Considering the data-ink ratio: The lollipop chart

Application exercise

Modified

January 29, 2024

Important

Go to the course GitHub organization and locate the repo titled ae-01-YOUR_GITHUB_USERNAME to get started.

This AE is due January 31 at 11:59pm.

library(tidyverse)

# set default theme to minimal - reduce extraneous background ink
theme_set(theme_minimal())

For the following exercises we will work with data on houses that were sold in Tompkins County, NY in 2022 and 2023.¹

The variables include:

property_type - type of property (e.g. single family residential, townhouse, condo)
address - street address of property
city - city of property
state - state of property (all are New York)
zip_code - ZIP code of property
price - sale price (in dollars)
beds - number of bedrooms
baths - number of bathrooms. Full bathrooms with shower/toilet count as 1, bathrooms with just a toilet count as 0.5.
area - living area of the home (in square feet)
lot_size - size of property’s lot (in acres)
year_built - year home was built
hoa_month - monthly HOA dues. If the property is not part of an HOA, then the value is NA

The dataset can be found in the data folder of your repo. It is called tompkins-home-sales.csv. We will import the data and create a new variable, decade_built_cat, which identifies the decade in which the home was built. It will include catch-all categories for any homes pre-1940 and post-1990.

tompkins <- read_csv("data/tompkins-home-sales.csv")

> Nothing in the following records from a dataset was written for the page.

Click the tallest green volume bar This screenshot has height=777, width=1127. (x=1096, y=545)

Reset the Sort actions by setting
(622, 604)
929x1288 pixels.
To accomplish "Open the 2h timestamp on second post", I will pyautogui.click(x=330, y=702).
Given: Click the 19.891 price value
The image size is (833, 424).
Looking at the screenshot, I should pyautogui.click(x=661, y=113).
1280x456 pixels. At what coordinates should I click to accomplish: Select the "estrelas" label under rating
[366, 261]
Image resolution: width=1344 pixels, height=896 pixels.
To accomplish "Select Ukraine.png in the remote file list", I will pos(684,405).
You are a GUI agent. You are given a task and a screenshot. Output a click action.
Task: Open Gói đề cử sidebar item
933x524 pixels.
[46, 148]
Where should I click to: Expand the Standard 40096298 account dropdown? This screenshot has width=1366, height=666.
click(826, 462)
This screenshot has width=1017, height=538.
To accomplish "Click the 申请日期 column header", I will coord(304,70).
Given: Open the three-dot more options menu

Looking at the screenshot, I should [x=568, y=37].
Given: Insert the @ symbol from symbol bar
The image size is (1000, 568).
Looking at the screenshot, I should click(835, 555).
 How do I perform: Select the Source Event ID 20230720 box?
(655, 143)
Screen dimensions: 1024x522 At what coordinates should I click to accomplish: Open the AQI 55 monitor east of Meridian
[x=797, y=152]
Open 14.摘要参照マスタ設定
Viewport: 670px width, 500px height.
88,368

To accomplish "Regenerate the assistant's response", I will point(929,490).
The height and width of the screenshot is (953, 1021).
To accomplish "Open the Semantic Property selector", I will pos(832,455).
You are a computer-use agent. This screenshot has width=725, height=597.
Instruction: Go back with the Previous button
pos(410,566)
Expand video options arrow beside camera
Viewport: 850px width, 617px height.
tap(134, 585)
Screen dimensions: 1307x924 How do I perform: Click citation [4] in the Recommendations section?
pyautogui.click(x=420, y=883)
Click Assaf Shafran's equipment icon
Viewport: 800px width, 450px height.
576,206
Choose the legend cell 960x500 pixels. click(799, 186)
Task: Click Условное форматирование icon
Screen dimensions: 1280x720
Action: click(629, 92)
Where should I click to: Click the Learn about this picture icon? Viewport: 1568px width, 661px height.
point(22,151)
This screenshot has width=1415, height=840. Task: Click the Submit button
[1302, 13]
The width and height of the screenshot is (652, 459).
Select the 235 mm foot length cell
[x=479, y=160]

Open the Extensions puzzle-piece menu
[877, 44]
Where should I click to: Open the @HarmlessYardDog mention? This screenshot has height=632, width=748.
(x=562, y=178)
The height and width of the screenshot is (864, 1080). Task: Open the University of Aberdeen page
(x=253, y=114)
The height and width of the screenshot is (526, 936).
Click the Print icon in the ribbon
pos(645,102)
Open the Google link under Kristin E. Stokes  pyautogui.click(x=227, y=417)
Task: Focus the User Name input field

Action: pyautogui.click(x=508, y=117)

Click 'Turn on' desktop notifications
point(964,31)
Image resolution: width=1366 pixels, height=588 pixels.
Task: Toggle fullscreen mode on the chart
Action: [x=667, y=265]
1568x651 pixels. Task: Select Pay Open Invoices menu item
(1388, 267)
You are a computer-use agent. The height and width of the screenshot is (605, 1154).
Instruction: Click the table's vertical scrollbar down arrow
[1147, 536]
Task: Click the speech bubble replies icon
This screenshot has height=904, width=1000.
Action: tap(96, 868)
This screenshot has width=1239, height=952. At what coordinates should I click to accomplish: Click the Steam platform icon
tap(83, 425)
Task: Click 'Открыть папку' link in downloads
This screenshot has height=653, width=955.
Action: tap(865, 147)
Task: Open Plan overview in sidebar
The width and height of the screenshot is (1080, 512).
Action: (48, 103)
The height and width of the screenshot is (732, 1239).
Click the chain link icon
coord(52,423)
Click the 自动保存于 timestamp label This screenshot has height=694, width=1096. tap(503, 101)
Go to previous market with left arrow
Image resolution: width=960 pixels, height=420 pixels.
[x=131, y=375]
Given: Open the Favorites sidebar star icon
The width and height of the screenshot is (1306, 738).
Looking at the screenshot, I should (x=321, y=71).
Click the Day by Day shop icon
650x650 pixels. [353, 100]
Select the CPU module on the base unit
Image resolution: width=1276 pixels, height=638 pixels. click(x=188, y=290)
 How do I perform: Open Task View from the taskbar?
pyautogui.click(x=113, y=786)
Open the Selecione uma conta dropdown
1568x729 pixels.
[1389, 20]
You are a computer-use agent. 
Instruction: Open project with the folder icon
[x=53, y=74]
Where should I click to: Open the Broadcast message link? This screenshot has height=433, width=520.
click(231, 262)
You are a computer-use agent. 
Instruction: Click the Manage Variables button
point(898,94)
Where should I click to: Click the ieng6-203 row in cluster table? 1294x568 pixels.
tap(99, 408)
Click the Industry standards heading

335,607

Average home size by decade

Let’s examine the average size of homes recently sold in Tompkins County by their age. To simplify this task, we will split the homes by decade of construction. It will include catch-all categories for any homes pre-1940 and post-1990. Then we will calculate the average size of homes sold by decade.

# create decade variable
tompkins <- tompkins |>
  mutate(
    decade_built = (year_built %/% 10) * 10,
    decade_built_cat = case_when(
      decade_built <= 1940 ~ "1940 or before",
      decade_built >= 1990 ~ "1990 or after",
      .default = as.character(decade_built)
    )
  )

# calculate mean area by decade
mean_area_decade <- tompkins |>
  group_by(decade_built_cat) |>
  summarize(mean_area = mean(area))
mean_area_decade

# A tibble: 6 × 2
  decade_built_cat mean_area
  <chr>                <dbl>
1 1940 or before       1872.
2 1950                 1645.
3 1960                 1874.
4 1970                 1908.
5 1980                 1852.
6 1990 or after        2226.

Visualizing the data as a bar chart

A conventional approach to visualizing this data is a bar chart. Since we already calculated the average area, we can use geom_col() to create the bar chart. We also graph it horizontally to avoid overlapping labels for the decades.

ggplot(
  data = mean_area_decade,
  mapping = aes(x = mean_area, y = decade_built_cat)
) +
  geom_col() +
  labs(
    x = "Mean area (square feet)", y = "Decade built",
    title = "Mean area of houses in Tompkins County, by decade built"
  )

Visualizing the data as a dot plot

The bar chart violates the data-ink ratio principle. The bars are not necessary to convey the information. We can use a dot plot instead. The dot plot is a variation of the bar chart, where the bars are replaced by dots. The dot plot is a (potentially) better choice because it uses less ink to convey the same information.

ggplot(
  data = mean_area_decade,
  mapping = aes(x = mean_area, y = decade_built_cat)
) +
  geom_point(size = 4) +
  labs(
    x = "Mean area (square feet)", y = "Decade built",
    title = "Mean area of houses in Tompkins County, by decade built"
  )

The dot plot minimizes the data-ink ratio, but it is not perfect. Unlike with a bar chart, there is no expectation that the origin of the \(x\)-axis begins at 0. The relative distance between the dots communicates the difference in mean area, and compared to the bar chart, the difference in mean area is exaggerated.

Visualizing the data as a lollipop chart

The lollipop chart is a happy compromise, utilizing a skinny line + dot to communicate the values.

Tip

Try to construct the chart without using geom_col(). You would have to spend more time tweaking some of the function’s parameters so it looks appropriate.

There is another geom_*() that works pretty well here.

# add code here

Footnotes

Data source: Redfin.↩︎